On August 2, 2014, my wife DeeAnn drove me home from Seattle, where I'd just finished the
Clarion West Summer Six-Week Workshop.
The week before the workshop started, we were in California for our nephew Jared's wedding. DeeAnn drove me to the Sacramento airport while we listened to the audiobook of Neil Gaiman's novelette
"The Truth is a Cave in the Black Mountains." We hadn't reached the end of the story when I got to the airport, but I had enough time to download the text version before boarding, and finished reading it on the plane.
It's not exactly what you'd call a romantic story, but it helped me feel connected to my wife as I was leaving. (I did see her a few times, online and in person, during the workshop, but this was going to be the longest time we'd lived apart since 2000. It all turned out fine in the end. Well, not for the guy in that story. Never mind. Moving on.)
After I landed in Seattle, erstwhile volunteer
Caren Gussoff drove me from the airport to the sorority house where I'd be living for the next six weeks. She was only the first of many fantastic humans I'd meet and get to know during that time.
Having attended
Viable Paradise in 2008, I knew generally what to expect from Clarion, but I could not have imagined the precise dimensions of what my experience would be: as wide and deep as any ocean, and similarly teeming with strange and wondrous life.
I cried a lot in Week One (ahead of schedule, I know).
Jim Kelly said he'd blurb my first novel. In Week Two I saw
Snowpiercer and witnessed
Kij Johnson reading "Spar" aloud and literally sparring with students. (As in wrestling. Bourbon may have been involved.)
Ian McDonald guided us through improv exercises in Week Three, our regular movie nights began turning into a Kurt Russell film festival, and I received an offer of representation from Sam Morgan, who is now my literary agent. (For the record: I spent fifteen days researching
JABberwocky before signing the retainer.)
I may have made
Hiromi Goto's Week Four classes more difficult than necessary, but I'm glad our whole group could talk about how
magical Negroes and
hysterical women are Bad Tropes. (And then we watched
Steven Universe!) Week Five with
Charlie Jane Anders was a whirlwind of karaoke, half-price sushi, and poetry. Week Six ended with Ted Chiang, illegal beach bonfires, and
John Crowley telling dirty jokes (not all at the same time).
And, oh yeah, I wrote some stories too.
"Paradise Lost" will almost certainly never see the light of day. I'm retooling "Space Race" right now. "It's Complicated" doesn't really hold together, but I'll probably strip-mine it for thematic material later. "My Labour and My Leisure Too" was a weird experiment. "Destination: Murder!" probably needs to be longer. And "Moonrise" is too big for me to contemplate at this very moment, but it's a novel I need to write someday.

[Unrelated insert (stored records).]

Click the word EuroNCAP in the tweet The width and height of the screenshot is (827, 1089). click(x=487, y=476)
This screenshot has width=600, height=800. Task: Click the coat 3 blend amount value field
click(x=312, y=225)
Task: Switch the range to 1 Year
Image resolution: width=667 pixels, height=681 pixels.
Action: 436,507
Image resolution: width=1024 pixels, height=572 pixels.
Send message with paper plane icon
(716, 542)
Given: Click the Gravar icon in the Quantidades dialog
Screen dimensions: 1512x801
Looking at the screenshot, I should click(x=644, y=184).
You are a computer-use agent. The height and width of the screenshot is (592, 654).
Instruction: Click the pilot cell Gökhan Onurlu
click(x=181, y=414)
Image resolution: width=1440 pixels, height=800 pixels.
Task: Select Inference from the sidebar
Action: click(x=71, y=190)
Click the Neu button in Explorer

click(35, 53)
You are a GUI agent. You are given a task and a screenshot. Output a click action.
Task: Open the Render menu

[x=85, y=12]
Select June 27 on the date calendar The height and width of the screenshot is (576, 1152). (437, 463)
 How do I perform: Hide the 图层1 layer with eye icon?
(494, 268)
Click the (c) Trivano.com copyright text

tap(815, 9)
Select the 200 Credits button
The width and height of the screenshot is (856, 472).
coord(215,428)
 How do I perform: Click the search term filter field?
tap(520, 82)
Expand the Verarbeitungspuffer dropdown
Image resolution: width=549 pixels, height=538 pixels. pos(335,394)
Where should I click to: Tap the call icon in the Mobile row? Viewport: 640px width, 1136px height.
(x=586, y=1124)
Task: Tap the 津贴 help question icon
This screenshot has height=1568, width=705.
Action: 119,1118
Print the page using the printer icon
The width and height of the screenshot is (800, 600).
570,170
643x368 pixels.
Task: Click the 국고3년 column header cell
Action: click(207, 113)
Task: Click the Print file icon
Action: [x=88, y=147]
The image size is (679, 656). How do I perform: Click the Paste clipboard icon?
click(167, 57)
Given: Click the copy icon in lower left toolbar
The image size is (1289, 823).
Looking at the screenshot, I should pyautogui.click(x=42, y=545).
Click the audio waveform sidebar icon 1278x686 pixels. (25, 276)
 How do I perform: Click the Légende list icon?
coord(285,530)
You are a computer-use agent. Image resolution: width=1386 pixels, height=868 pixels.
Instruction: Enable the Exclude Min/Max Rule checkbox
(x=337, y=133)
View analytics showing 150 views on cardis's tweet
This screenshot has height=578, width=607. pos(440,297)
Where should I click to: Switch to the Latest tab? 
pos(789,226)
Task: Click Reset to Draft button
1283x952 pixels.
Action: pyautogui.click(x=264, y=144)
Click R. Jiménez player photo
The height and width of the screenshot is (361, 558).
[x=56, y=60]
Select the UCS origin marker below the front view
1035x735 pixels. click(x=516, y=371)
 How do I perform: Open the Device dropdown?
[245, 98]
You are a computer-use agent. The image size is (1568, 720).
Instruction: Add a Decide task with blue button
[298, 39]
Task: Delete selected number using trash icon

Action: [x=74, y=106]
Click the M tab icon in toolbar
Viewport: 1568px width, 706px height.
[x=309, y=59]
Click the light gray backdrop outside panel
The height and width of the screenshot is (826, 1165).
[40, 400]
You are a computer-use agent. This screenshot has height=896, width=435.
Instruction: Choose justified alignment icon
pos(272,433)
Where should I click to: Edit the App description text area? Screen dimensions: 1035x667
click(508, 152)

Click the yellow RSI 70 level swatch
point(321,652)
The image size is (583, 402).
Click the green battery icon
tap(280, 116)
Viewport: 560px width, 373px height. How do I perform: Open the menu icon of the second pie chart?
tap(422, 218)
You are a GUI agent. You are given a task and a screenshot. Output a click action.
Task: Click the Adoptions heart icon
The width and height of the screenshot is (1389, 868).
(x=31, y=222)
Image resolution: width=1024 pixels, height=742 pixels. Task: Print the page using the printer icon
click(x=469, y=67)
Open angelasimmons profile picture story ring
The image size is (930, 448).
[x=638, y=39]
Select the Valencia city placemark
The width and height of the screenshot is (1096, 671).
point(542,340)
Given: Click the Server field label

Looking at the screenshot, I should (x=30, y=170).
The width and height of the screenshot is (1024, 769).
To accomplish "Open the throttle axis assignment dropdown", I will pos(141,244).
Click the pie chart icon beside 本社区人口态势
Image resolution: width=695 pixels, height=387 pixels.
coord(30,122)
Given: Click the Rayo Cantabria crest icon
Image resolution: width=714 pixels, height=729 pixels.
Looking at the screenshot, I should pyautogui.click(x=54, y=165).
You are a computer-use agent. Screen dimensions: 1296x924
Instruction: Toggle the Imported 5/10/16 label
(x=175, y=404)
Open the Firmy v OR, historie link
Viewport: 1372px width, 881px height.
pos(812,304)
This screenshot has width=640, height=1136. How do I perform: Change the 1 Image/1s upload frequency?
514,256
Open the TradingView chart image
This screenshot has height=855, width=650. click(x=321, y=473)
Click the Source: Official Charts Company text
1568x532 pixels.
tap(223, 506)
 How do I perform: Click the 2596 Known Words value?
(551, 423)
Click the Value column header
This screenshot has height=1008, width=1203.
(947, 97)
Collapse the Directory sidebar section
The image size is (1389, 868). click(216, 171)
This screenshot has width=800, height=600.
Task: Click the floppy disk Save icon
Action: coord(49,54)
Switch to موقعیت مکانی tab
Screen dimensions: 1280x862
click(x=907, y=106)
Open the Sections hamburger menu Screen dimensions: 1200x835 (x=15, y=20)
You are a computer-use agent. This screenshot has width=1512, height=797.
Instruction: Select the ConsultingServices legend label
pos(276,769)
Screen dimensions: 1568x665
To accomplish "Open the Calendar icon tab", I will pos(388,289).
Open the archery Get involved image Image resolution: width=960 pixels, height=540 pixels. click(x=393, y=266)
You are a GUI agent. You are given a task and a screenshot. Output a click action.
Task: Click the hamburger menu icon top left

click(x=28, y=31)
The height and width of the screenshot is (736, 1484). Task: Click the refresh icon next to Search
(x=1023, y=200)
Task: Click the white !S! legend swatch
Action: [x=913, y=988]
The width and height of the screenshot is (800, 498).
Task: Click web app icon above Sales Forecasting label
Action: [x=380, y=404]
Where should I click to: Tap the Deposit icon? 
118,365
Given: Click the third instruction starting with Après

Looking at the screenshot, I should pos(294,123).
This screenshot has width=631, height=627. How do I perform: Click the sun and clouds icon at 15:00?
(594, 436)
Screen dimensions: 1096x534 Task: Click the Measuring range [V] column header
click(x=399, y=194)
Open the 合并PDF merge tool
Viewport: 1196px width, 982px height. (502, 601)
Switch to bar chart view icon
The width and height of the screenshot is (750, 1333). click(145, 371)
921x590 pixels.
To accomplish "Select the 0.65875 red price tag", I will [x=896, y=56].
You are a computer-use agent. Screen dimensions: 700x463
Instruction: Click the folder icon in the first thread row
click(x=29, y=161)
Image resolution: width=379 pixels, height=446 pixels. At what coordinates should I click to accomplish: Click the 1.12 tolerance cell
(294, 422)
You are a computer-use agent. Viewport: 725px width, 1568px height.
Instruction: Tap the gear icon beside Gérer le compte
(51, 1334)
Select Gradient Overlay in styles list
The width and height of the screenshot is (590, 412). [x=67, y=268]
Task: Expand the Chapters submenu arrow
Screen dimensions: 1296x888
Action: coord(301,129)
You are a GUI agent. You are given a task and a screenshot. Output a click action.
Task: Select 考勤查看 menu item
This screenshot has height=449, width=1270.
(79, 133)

Meanwhile, I've sold two other novels and
two three other short stories since coming home last August. The first novel,
Waypoint Kangaroo, will be published by Thomas Dunne Books next summer. My story "Laddie Come Home" is in the
2016 Young Explorer's Adventure Guide, due out early next year. And "Ten Days Up" is in the Baen anthology
Mission: Tomorrow, now available for pre-order.
ADD_2015-08-07: How could I forget "It's Machine Code" in The Journal of Unlikely Cryptography?
As the kids say: What is even my life anymore?
This isn't everything I could tell about my six weeks at Clarion West. It wasn't just
a boot camp for writers, and though I'd certainly call it "life-changing," that term doesn't fully encompass what I got out of CW.
I
was changed--
for good, even--but more than that, it inspired me to
actively work at changing my life, and myself. Those six weeks showed me what I was doing right and how I need to improve, and introduced me to some amazing people who will be lifelong friends. I am incredibly grateful for all of it.
This wasn't the end of my journey. It was just the beginning.
And I'm not stopping for a long time.